Figure 3. Chlamydia developmental/infectious cycle (image from Sara Pais). Chlamydial elementary bodies (EBs; green) are packed with T3SS effectors and have an assembled injectisome. Upon cell attachment, the effectors (e.g., TARP, CT694/TmeA, and TepP) are delivered into host cells, which is thought to mediate the invasion process. Upon internalization, EBs reside in a membrane bound vacuole and rapidly differentiate into reticulate bodies (RBs; yellow). The initially plasma membrane-derived vacuole is modified by Chlamydia through the T3S of Inclusion membrane (Inc) proteins, which decorate the inclusion membrane throughout the cycle. The RBs replicate by binary fission up to a point where bacterial replication becomes asynchronous and yields both RBs and EBs. Finally, when the inclusion becomes filled with EBs, lysis or extrusion of the host cell occurs and the EBs can start another round of infection.

While Chlamydia has remained genetically intractable for many years, is is now possible to transform, ectopically express proteins, and perform random or site-directed genetic knock-outs in C. trachomatis using group II introns or FRAEM.

All Chlamydiae code for the core components of a T3SS. Chlamydial T3SS effector proteins should play crucial roles throughout the chlamydial developmental/infectious cycle. This includes proteins translocated across the plasma membrane - e.g., to allow entry of EBs - as well as proteins translocated across the membrane of the large vacuole (known as inclusion) that encloses EBs and/or RBs.

Chlamydial T3SS effectors are thought to modulate the host cell throughout the developmental/infectious cycle (e.g., modification of the inclusion membrane to avoid the phago-lysosomal pathway, interference with vesicular and non-vesicular trafficking for acquisition of nutrients and membrane, or inhibition of apoptosis). It is noteworthy that Chlamydia uses protein secretion mechanisms other than its T3SS to deliver effector proteins into host cells. For example, CPAF, a critical chlamydial effector protein, is not a T3S substrate; yet, how CPAF is translocated across the inclusion membrane is unknown. However, little is known about the identity and function of the vast majority of chlamydial effectors.

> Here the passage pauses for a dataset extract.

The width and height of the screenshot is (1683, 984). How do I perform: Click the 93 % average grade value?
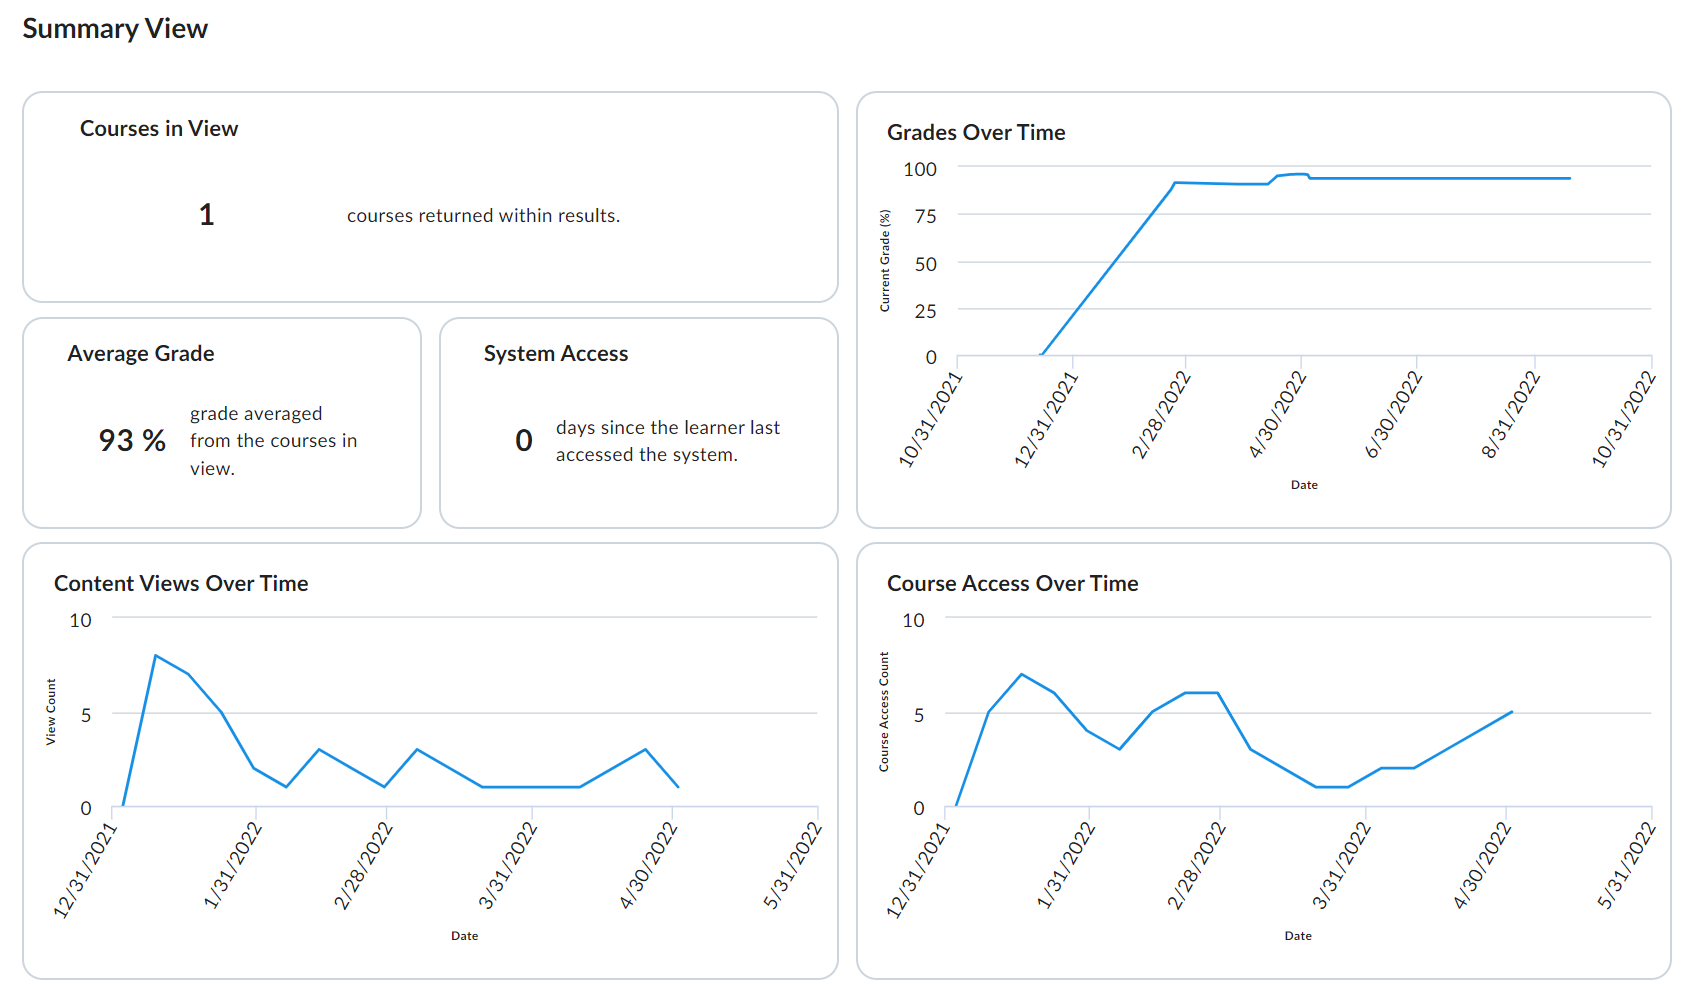[x=132, y=440]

We are interested in identifying chlamydial T3SS effector proteins and understand their molecular and cellular mode of action.

Legionella pneumophila

Legionella pneumophila is an intracellular bacterium found ubiquitously in fresh water environments, where it parasitizes a wide range of amoebae. It is also an accidental human pathogen, as it can invade and replicate within lung macrophages giving rise to the severe type of pneumonia known as Legionnaires’ disease. Within host cells, Legionellae thrive in a remodeled compartment known as Legionella-containing vacuole (LCV) (Figure 4).

Figure 4. L. pneumophila intracellular life cycle. After uptake of the bacteria by the eukaryotic host cell (amoeba or alveolar macrophage; (1), the Legionella-containing vacuole (LCV) escapes degradation by the endocytic pathway by avoiding fusion with endosomes (2) and later delivery to lysosomes (3). The LCV interacts with mitochondria and interferes with the early secretory pathway by recruiting ER-derived vesicles trafficking to the Golgi (3), becoming a rough ER-like replicative vacuole surrounded with ribosomes (4). In this remodelled phagosome bacteria undergo several rounds of replication, become flagellated (5) and ultimately escape the host and start a new infection cycle in neighbouring cells (6). 

Fundamental to the formation of a competent LCV is a Type IVB Secretion System, known as Icm/Dot (Intracellular Multiplication/Defective Organelle Trafficking), which translocates bacterial effector proteins into the host cell. A vast number of Icm/Dot substrates have been identified, and some have been linked to host cell processes such as vesicular trafficking, protein synthesis, phosphoinositide metabolism, or apoptosis. However, the function of the most effector proteins remains unknown.

We are interested in deciphering the molecular and cellular mode of action of the Legionella effector VipA, as well of other Legionella effectors that control biogenesis and trafficking of the LCV.